**DATA LISTING**
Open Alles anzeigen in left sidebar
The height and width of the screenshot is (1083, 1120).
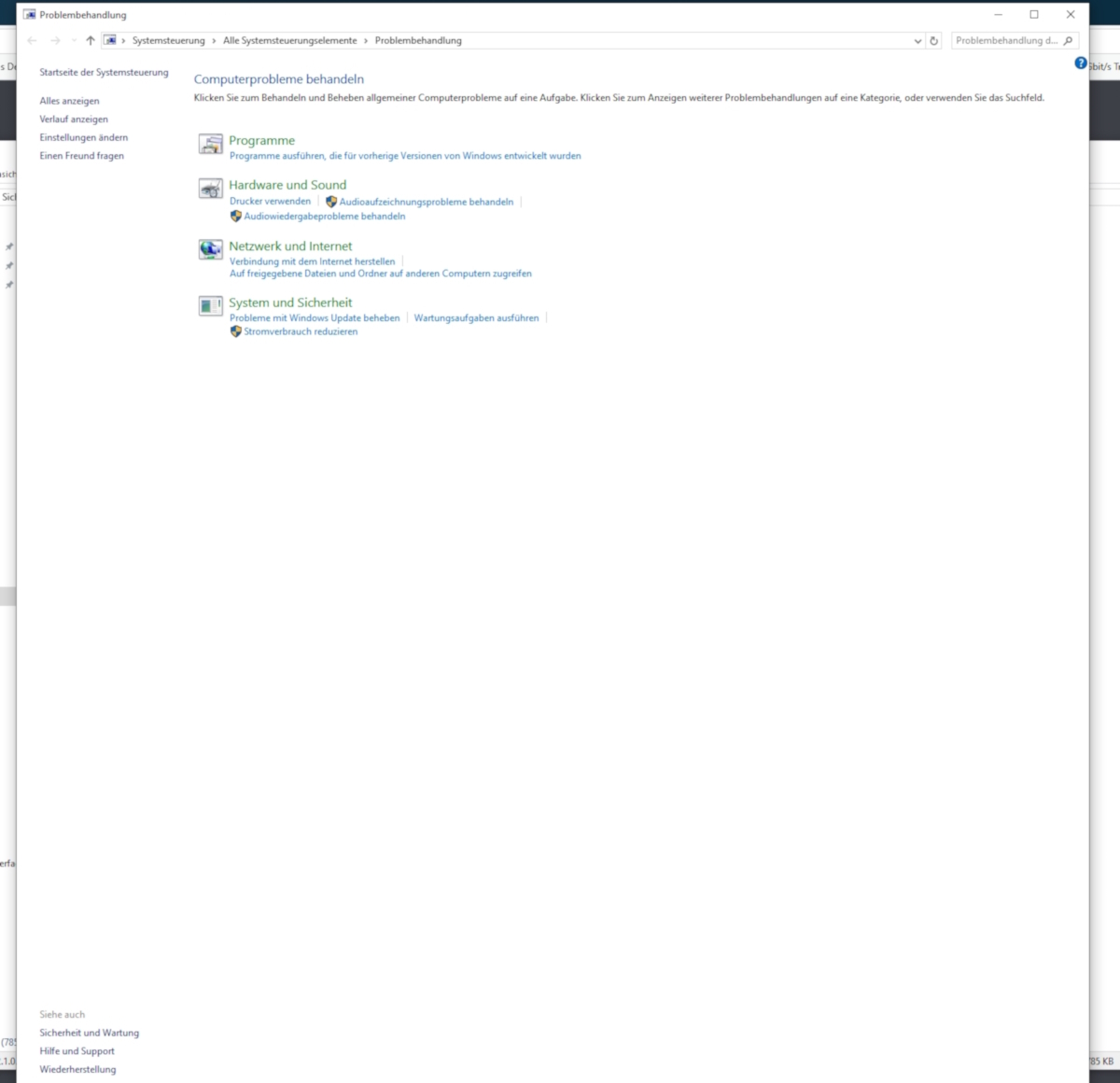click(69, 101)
--
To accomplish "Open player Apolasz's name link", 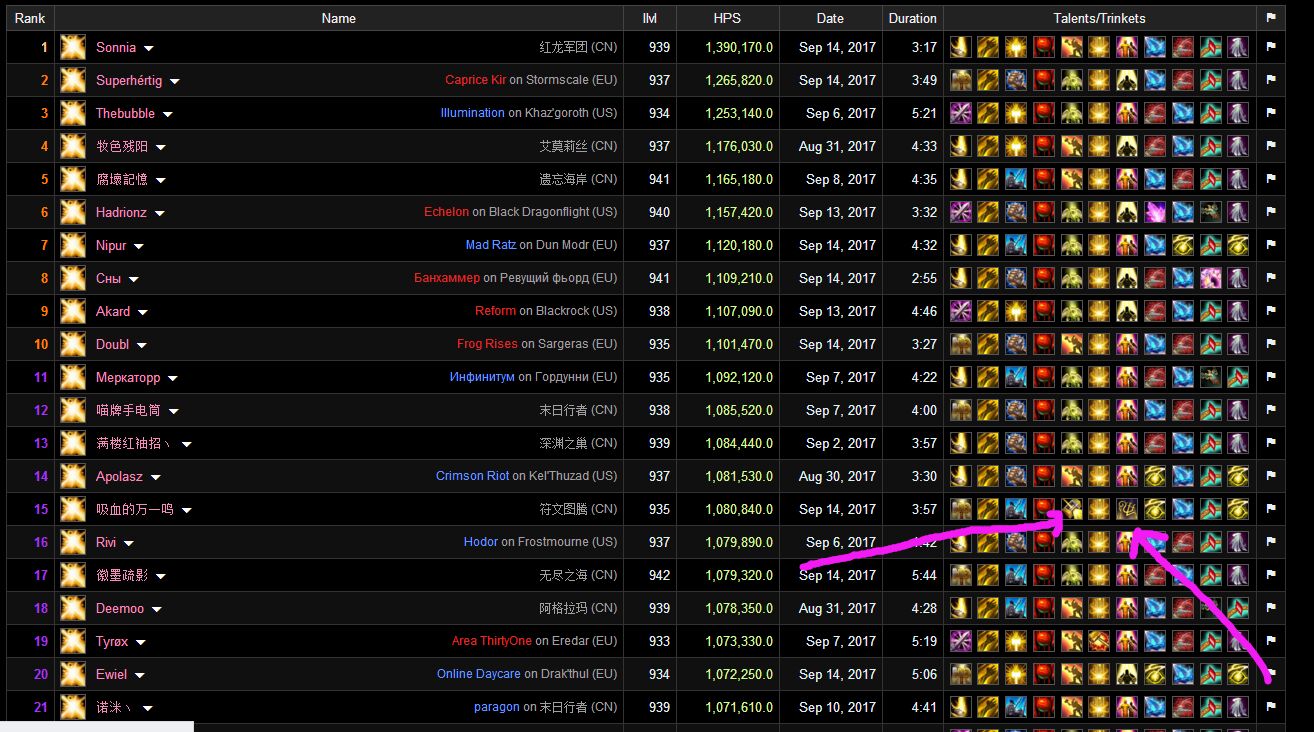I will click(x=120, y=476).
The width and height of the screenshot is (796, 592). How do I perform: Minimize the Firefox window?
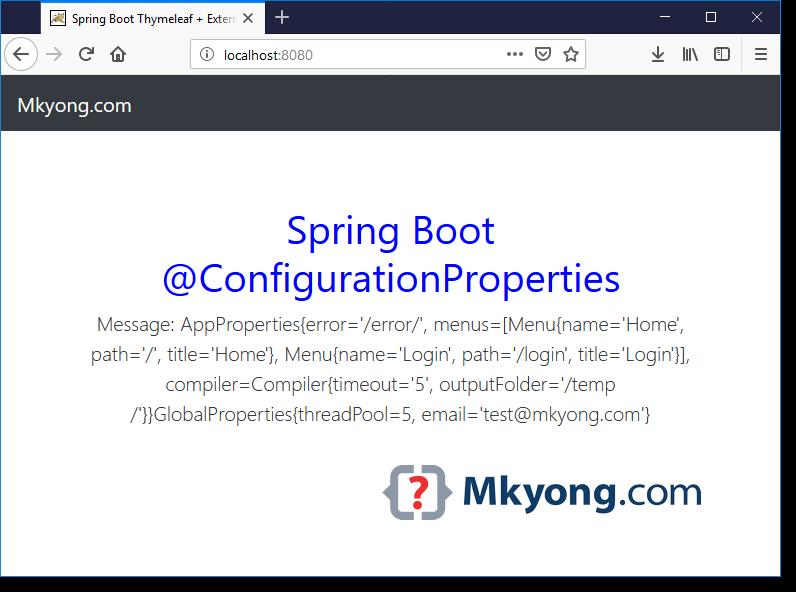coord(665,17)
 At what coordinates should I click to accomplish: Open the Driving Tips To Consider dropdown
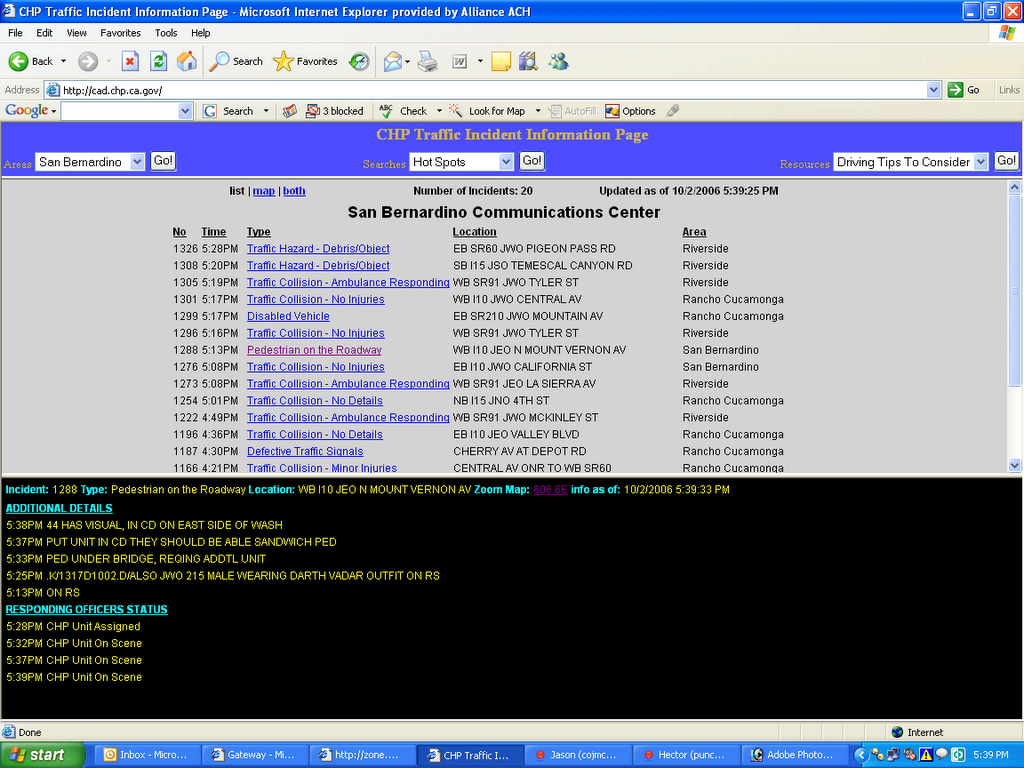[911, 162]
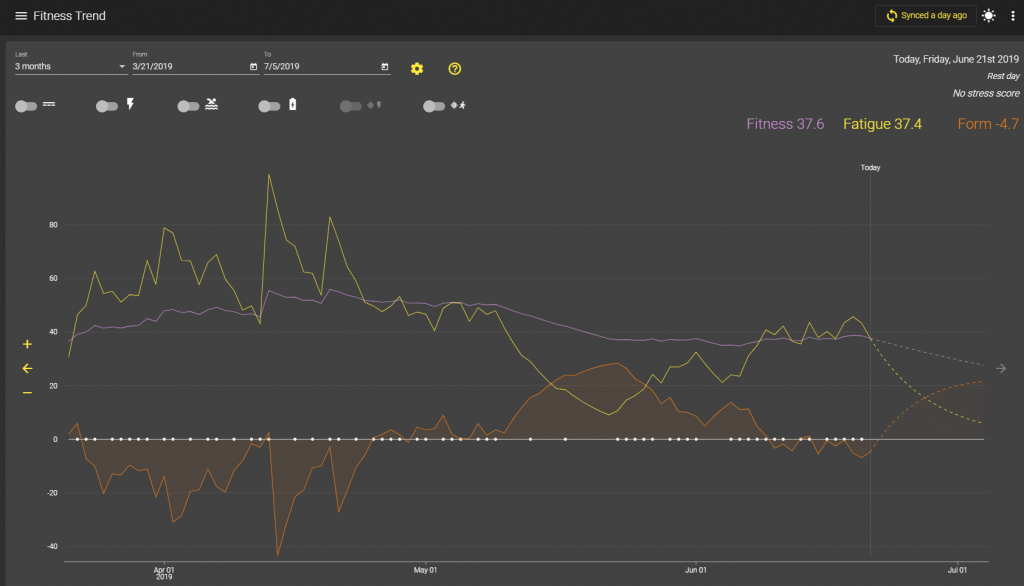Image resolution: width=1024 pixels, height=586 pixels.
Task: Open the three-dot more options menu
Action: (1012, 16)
...
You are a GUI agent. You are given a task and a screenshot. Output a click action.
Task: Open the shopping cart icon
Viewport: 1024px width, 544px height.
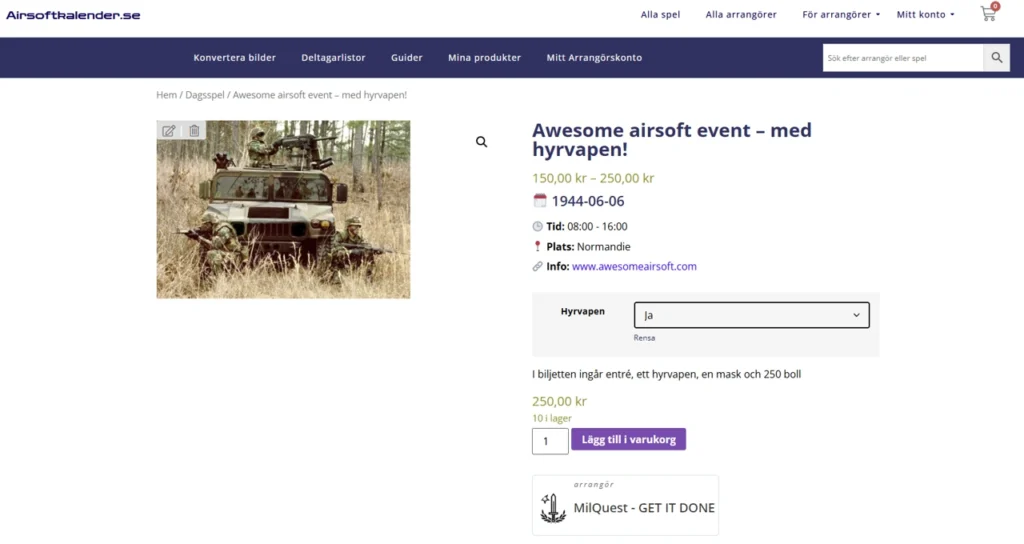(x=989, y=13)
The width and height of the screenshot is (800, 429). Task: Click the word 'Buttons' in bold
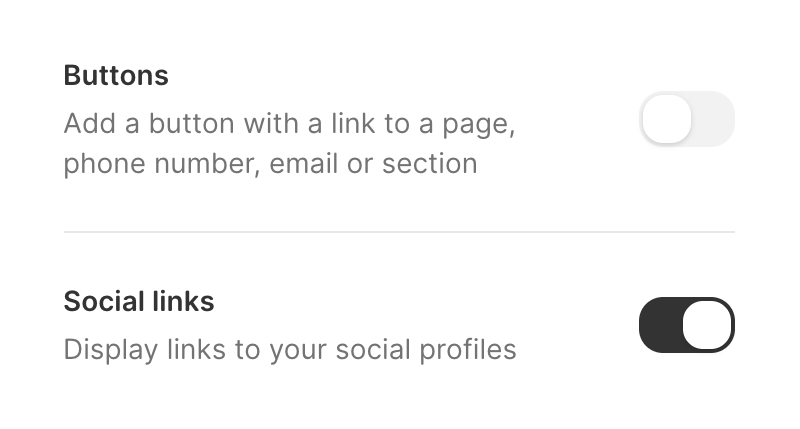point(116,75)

**EXERCISE**
Can you reproduce the data from the line containing "You are a GUI" up to and including the line containing "point(116,75)", leaving out the pictures?

**EXERCISE ANSWER**
You are a GUI agent. You are given a task and a screenshot. Output a click action.
Task: Open the shopping cart icon
Viewport: 1024px width, 544px height.
(x=989, y=13)
The width and height of the screenshot is (800, 429). Task: Click the word 'Buttons' in bold
point(116,75)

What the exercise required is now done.